First Peoples

The Art of Fall Medicine

Choke cherries have long been used to heal respiratory ailments, by drying inflamed tissues. One might as well say that in the fall, choke cherry goes black, with black leaves, black fruit and black twigs on the edge of the night with twigs branching out at open angles, usually in pairs, and a few fruits left by birds on stems that appear no different than twigs. Twigs, leaves and stems all erupt directly out of the bitter bark of the tree: a constricted flow of sap opens, branches out, and even forms spheres, like alveoli in a lung. The darkness that collapses all of these stories into a single plane, that brings them all together, is part of the story.

I have long been troubled by arguments that traditional medicinal knowledge was arrived at by trial and error. My Indigenous friends tell me that the plants taught the people. I believe them. My hunch is that this was an art, now largely lost, like watercolour painting or even poetry, or dance. If so, it started with the plants and listening to their language. I tried to open a bit of the language of choke cherry above. To make this clear, how about a little look at Red Willow at the same time of day, 100 metres from the choke cherry above.

Dogwood has been traditionally used to treat fevers, as an astringent, and as an emetic. Look how different its power is from choke cherry, and its different relationship to light. It’s not the fruit that tells the story here but the leaves. They are the real crop. Here they are on the next bush to the right:

That’s the difference a little bit of light makes! I’m going to bet that knowing which dogwood leaf to collect, and which purpose to use it for, is part of the art of medicine that incorporates these leads, so good at storing, expelling and isolating concentrated compounds.
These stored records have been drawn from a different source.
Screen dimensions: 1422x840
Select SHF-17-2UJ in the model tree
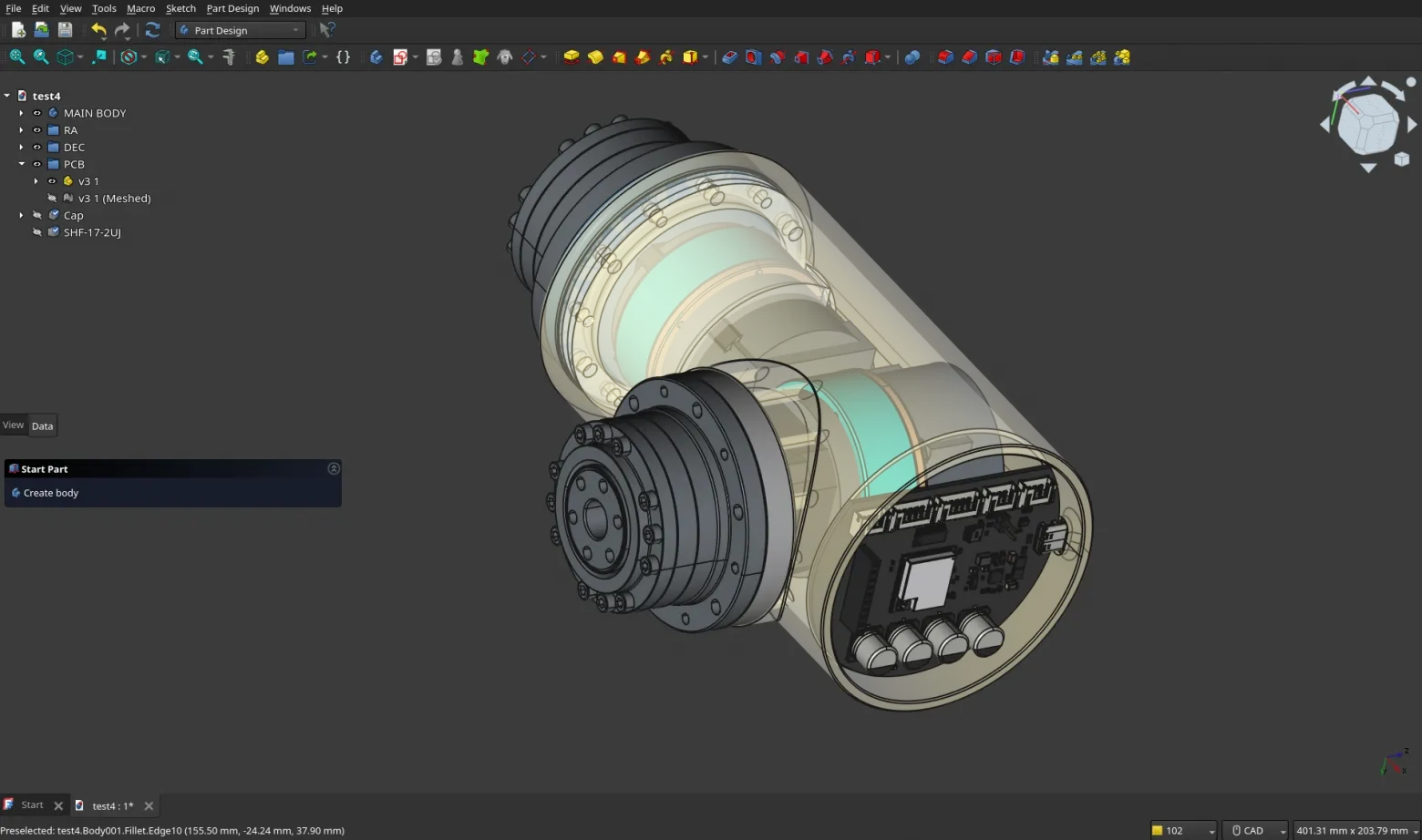(x=91, y=231)
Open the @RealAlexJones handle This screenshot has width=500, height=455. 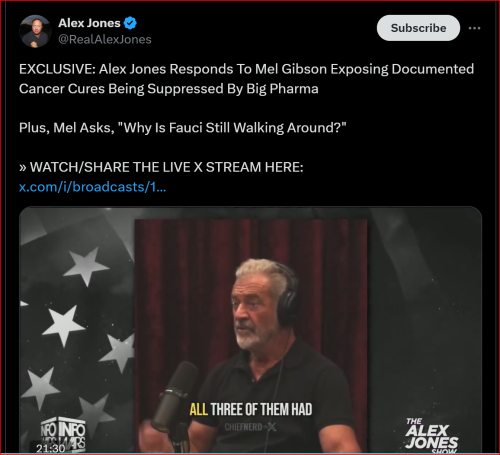pos(105,40)
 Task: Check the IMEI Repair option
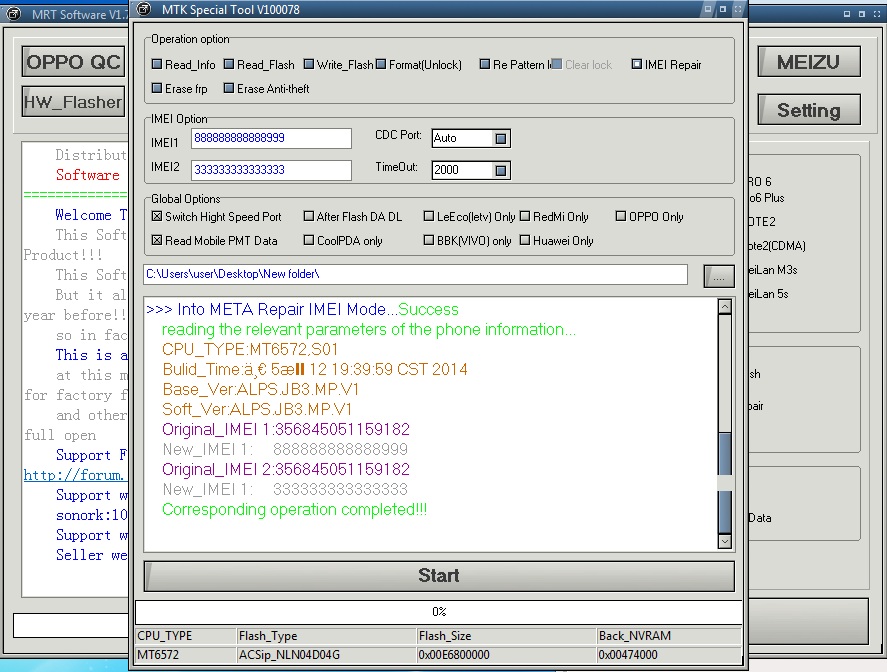click(x=637, y=65)
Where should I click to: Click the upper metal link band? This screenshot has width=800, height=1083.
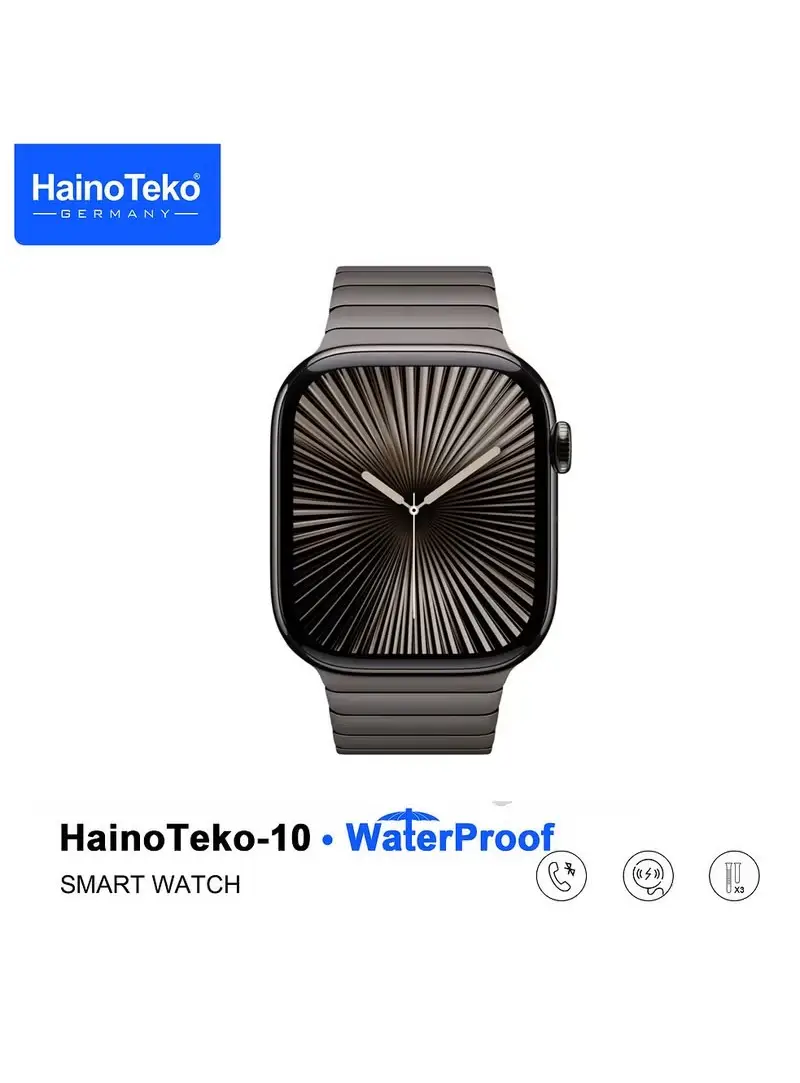[x=412, y=309]
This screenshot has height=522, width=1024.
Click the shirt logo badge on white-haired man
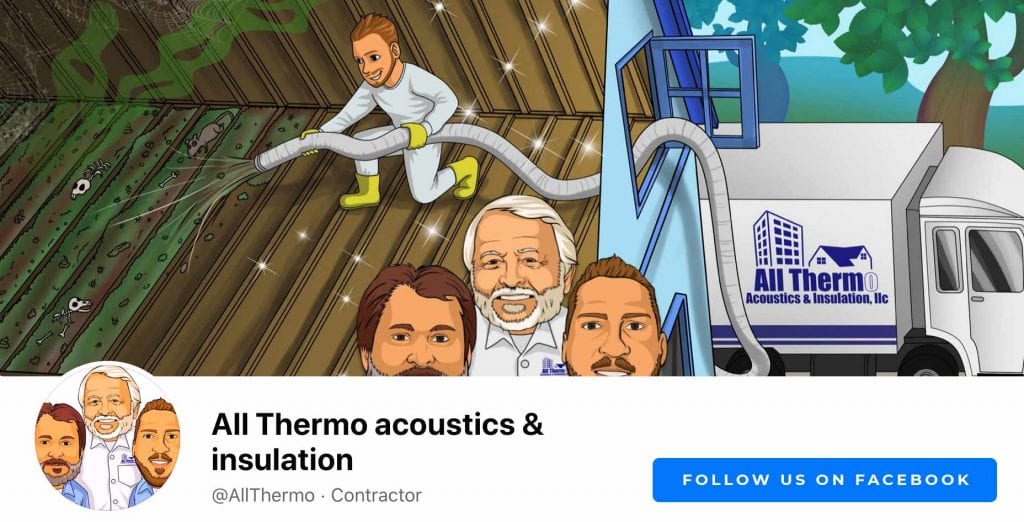pyautogui.click(x=553, y=367)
Look at the complex leaves, deeper into the shade to the left:

Well, one berry is left here this late in the year.

Note which colours are held by the stems, and will be held through the winter, to double in intensity with the warmth of spring. Note as well how the fruit is held out in a separate structure, that ends a twig that otherwise ends by splitting in two twigs. That’s quite the pattern: two twigs unless there is fruit, then one twig (two in one?), which splits into miniatures of the plant, each twig of which holds a white berry. The bush has recreated itself to hold out at its farthest extension this berry that contains its essence. You’d think the essence of the plant rises from this principle, but look at those leaves! They tell an even richer story, like counterpoint or harmony in music. I’m no practitioner of the art that can read and dispense these plants, but I can see that the art is there: not painting, not music, but something of them both living in the world. As for choke cherry, if you look up, you see darkness, but if you look within, away from the sky, suddenly you see blood flowing into the lungs from the sun.

To understand the choke cherry, I’m going to guess, both views are needed here: the dark and the light.

One of the active ingredients in choke cherries (not the fruit itself) is cyanide: medicinal in tiny quantities, even giving a sense of well-being; deadly otherwise. Surely, through their relationship with darkness and light, the trees are telling as much, as are, perhaps, the red willows.